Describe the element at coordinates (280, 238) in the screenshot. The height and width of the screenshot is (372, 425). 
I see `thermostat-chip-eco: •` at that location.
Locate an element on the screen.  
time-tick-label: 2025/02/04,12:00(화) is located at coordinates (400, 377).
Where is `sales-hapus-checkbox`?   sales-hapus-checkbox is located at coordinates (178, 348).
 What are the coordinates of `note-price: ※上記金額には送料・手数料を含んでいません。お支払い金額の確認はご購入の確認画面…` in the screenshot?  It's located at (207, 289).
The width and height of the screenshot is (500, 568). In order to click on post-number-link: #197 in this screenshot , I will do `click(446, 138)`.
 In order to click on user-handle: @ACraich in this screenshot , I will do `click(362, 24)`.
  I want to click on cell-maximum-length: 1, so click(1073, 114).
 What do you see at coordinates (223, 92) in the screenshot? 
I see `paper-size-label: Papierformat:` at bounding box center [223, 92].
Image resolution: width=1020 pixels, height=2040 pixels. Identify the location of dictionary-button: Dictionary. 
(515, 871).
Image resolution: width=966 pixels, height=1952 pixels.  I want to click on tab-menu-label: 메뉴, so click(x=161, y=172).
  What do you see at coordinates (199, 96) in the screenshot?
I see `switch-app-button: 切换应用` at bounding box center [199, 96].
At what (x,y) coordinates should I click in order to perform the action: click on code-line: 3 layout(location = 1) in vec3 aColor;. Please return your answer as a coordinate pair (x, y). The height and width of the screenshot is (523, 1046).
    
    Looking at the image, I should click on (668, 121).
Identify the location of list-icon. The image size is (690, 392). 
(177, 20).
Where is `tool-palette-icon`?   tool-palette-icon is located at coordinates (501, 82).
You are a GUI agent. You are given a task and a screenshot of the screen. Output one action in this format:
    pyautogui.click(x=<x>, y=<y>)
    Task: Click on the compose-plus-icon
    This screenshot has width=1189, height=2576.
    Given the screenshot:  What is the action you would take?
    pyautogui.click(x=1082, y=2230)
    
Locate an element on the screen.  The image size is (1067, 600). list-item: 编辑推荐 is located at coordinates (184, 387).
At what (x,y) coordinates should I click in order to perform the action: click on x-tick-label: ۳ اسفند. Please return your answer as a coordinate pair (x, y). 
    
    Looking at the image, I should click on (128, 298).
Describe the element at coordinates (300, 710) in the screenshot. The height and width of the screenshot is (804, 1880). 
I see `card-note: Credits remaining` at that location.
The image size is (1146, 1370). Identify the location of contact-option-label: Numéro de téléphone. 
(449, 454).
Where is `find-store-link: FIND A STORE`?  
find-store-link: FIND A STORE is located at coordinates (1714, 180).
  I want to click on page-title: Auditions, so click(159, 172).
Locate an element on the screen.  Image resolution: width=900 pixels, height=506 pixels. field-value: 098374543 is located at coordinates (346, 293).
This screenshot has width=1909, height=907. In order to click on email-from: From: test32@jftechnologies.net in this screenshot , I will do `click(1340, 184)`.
#####
▶ [About this task]: Please turn all of the data above into a numbered list, leaving out any blank lines.

▶ [Your response]:
1. Describe the element at coordinates (280, 238) in the screenshot. The height and width of the screenshot is (372, 425). 
2. I see `thermostat-chip-eco: •` at that location.
3. Locate an element on the screen.  
4. time-tick-label: 2025/02/04,12:00(화) is located at coordinates (400, 377).
5. Where is `sales-hapus-checkbox`?   sales-hapus-checkbox is located at coordinates (178, 348).
6.  What are the coordinates of `note-price: ※上記金額には送料・手数料を含んでいません。お支払い金額の確認はご購入の確認画面…` in the screenshot?  It's located at (207, 289).
7. The width and height of the screenshot is (500, 568). In order to click on post-number-link: #197 in this screenshot , I will do `click(446, 138)`.
8.  In order to click on user-handle: @ACraich in this screenshot , I will do `click(362, 24)`.
9.   I want to click on cell-maximum-length: 1, so click(1073, 114).
10.  What do you see at coordinates (223, 92) in the screenshot? 
11. I see `paper-size-label: Papierformat:` at bounding box center [223, 92].
12. Image resolution: width=1020 pixels, height=2040 pixels. Identify the location of dictionary-button: Dictionary. 
13. (515, 871).
14. Image resolution: width=966 pixels, height=1952 pixels.  I want to click on tab-menu-label: 메뉴, so click(x=161, y=172).
15.   What do you see at coordinates (199, 96) in the screenshot?
16. I see `switch-app-button: 切换应用` at bounding box center [199, 96].
17. At what (x,y) coordinates should I click in order to perform the action: click on code-line: 3 layout(location = 1) in vec3 aColor;. Please return your answer as a coordinate pair (x, y). The height and width of the screenshot is (523, 1046).
18.     Looking at the image, I should click on (668, 121).
19. Identify the location of list-icon. The image size is (690, 392). 
20. (177, 20).
21. Where is `tool-palette-icon`?   tool-palette-icon is located at coordinates (501, 82).
22. You are a GUI agent. You are given a task and a screenshot of the screen. Output one action in this format:
23.     pyautogui.click(x=<x>, y=<y>)
24.     Task: Click on the compose-plus-icon
25.     This screenshot has width=1189, height=2576.
26.     Given the screenshot:  What is the action you would take?
27.     pyautogui.click(x=1082, y=2230)
28. Locate an element on the screen.  The image size is (1067, 600). list-item: 编辑推荐 is located at coordinates (184, 387).
29. At what (x,y) coordinates should I click in order to perform the action: click on x-tick-label: ۳ اسفند. Please return your answer as a coordinate pair (x, y). 
30.     Looking at the image, I should click on (128, 298).
31. Describe the element at coordinates (300, 710) in the screenshot. The height and width of the screenshot is (804, 1880). 
32. I see `card-note: Credits remaining` at that location.
33. The image size is (1146, 1370). Identify the location of contact-option-label: Numéro de téléphone. 
34. (449, 454).
35. Where is `find-store-link: FIND A STORE`?  
36. find-store-link: FIND A STORE is located at coordinates (1714, 180).
37.   I want to click on page-title: Auditions, so click(159, 172).
38. Locate an element on the screen.  Image resolution: width=900 pixels, height=506 pixels. field-value: 098374543 is located at coordinates (346, 293).
39. This screenshot has width=1909, height=907. In order to click on email-from: From: test32@jftechnologies.net in this screenshot , I will do `click(1340, 184)`.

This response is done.